Date of intake:: 10/8/2025
Date of initial:: 10/9/2025
Summary:: at the front of the kennel, hard barking, wary of handling, head whipping, whale eyed, sedated with
BEHAVIOR DETERMINATION:: New Hope Only
Recommendations:: No children (under 13),Place with a New Hope partner
Recommendations comments:: No children (under 13): We reccomend that Buster be placed in an adult-only home at his time. Place with a New Hope partner: Buster came into the care center as an owner surrender due to his iowner becoming terminally ill, and can no longer care for Buster. Buster is a social/affectionate, very active, playful, and vocal dog.Buster knows the commands of sit, stay, come and go. Busters' previous owner stated that their favorite thing about Buster was that he loves anything that breathes. According to Busters previous owners he enjoys playing with anything he can tear up, enjoys any type of food except for celery and loves apples and any kind of meat but cannot have chicken due to allergies. Buster knows to sit and wait to be fed.However, he has struggled to adjust to the care center environment and is exhibiting heightened arousal and frustration. This includes behaviors such as leash biting when exiting or returning to his kennel, pawing at the door, climbing kennel walls, and vocalizing. Recently, Buster bit and released a staff member on the bicep during kennel return, breaking the skin. He continues to intermittently engage in leash biting with staff and is having difficulty coping in the shelter environment. Buster is available for rescue through one of our new hope partners.

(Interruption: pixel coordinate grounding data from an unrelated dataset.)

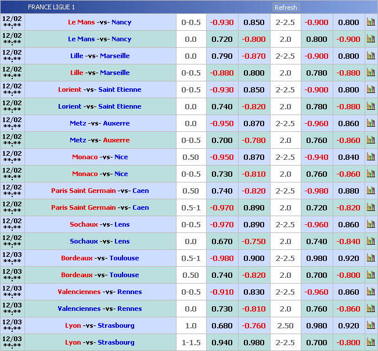Click -0.980 over odds for Paris Saint Germain–Caen

pos(316,191)
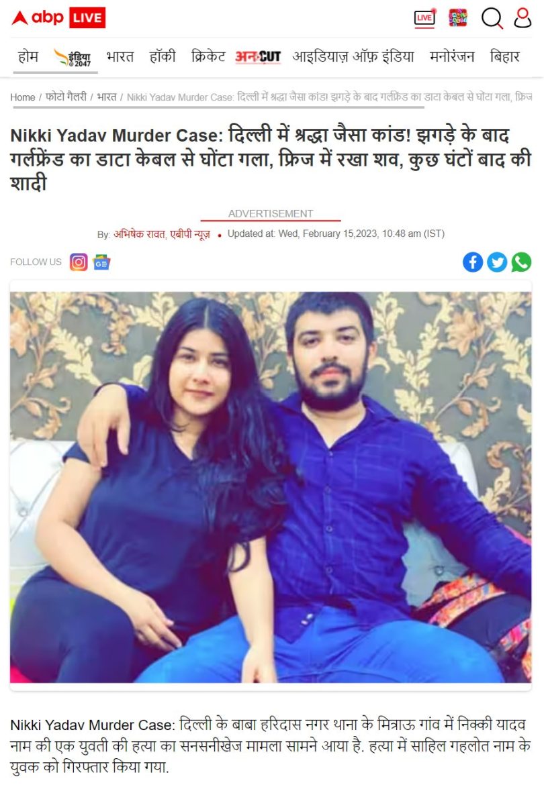This screenshot has width=544, height=787.
Task: Go to ABP Live logo homepage
Action: point(58,17)
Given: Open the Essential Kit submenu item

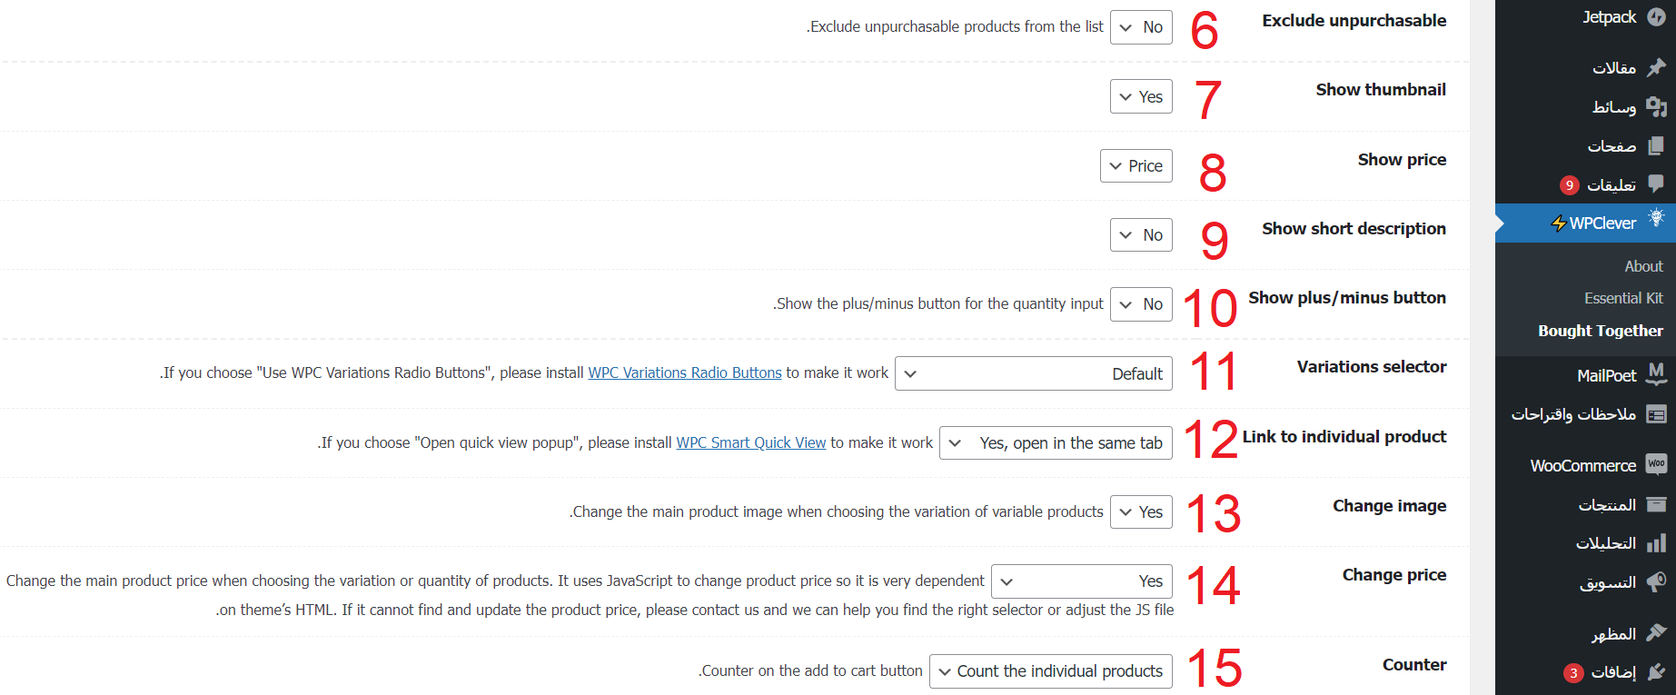Looking at the screenshot, I should 1623,298.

Potential challenges: : Resource guarding,Basic manners/poor impulse control,Handling/touch sensitivity,On-leash reactivity/barrier frustration,Leash-biting,Strength/leash pulling,Low threshold for arousal,Bite history (human)
Potential challenges comments:: Resource Guarding: In his previous home, Buster was reported to hard bark and growl around toys, food, and treats. Although he did not consistently present a tense body or hover, these vocalizations suggest a guarding tendency. Training should include structured trade exercises and positive reinforcement to reduce possessiveness. Please see the handout on Resource Guarding. Basic Manners/Poor Impulse Control: Buster frequently jumps up, sometimes non-stop, indicating poor impulse control. He would benefit from consistent redirection, impulse control exercises, and reinforcement of calm behavior to improve his manners. Please see the handout on Basic Manners/Poor Impulse Control. On-Leash Reactivity/Barrier Frustration: Buster reacts to a wide range of stimuli while on walks, including children, vehicles, small animals, and other dogs. His reactions appear to stem from overexcitement and friendliness, but the intensity suggests barrier frustration. Controlled exposure and counterconditioning can help reduce reactivity and improve focus. Please see the handout on On-Leash Reactivity/Barrier Frustration. Low threshold for arousal/Bite history (human): When the handler was returning Buster back to kennel, Buster turned around and bit and released them on left bicep leaving two puncture marks. Handling/Touch Sensitivity: Buster has medical skin issues and appears uncomfortable when touched, especially in sensitive areas. Handling should be approached gently, with attention to his medical needs and gradual desensitization to touch. Please see the handout on Handling/Touch Sensitivity. Strength/Leash Pulling: Buster is a strong puller on leash, making walks challenging. Training with appropriate equipment (e.g., front-clip harness) and teaching loose-leash walking techniques will help improve his leash behavior. Please see the handout on Strength/Leash Pulling. Leash-biting: Buster is noted to leash bite when going back into kennel.Training should focus on arousal-reduction strategies, including structured walks, redirection with appropriate toys, and reinforcing calm behavior. Incorporating impulse control exercises and consistent handling routines will help reduce leash-related frustration and improve focus. Please see the handout on Leash-biting.